Task directions
Return each line in the records below that includes "right".

[Stored data]
################

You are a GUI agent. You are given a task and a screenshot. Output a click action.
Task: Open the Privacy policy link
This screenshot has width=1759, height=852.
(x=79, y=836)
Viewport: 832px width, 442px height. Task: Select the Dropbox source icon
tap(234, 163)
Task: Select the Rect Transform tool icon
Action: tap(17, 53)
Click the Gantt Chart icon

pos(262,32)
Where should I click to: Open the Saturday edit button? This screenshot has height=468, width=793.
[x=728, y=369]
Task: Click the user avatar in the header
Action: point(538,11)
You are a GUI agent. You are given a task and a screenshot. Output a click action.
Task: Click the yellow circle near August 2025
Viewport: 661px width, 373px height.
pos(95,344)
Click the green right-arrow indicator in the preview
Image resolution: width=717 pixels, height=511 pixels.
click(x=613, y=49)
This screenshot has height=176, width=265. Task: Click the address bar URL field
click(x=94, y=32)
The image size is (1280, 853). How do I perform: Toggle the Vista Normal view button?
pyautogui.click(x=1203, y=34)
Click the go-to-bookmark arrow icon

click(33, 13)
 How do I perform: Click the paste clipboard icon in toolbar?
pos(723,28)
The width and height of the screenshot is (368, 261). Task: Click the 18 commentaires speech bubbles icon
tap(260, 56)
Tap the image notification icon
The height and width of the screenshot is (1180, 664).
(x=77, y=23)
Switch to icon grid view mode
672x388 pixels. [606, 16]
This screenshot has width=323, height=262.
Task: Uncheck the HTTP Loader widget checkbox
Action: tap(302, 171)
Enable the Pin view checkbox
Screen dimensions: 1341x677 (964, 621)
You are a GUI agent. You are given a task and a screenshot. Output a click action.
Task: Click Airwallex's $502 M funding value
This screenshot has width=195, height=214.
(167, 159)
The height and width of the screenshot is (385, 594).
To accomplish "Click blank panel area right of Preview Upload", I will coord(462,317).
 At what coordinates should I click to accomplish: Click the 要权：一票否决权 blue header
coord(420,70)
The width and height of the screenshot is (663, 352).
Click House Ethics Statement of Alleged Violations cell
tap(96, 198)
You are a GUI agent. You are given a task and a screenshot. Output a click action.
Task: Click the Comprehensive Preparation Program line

################

Task output
Click the green right-arrow indicator in the preview
To accomplish "Click blank panel area right of Preview Upload", I will coord(462,317).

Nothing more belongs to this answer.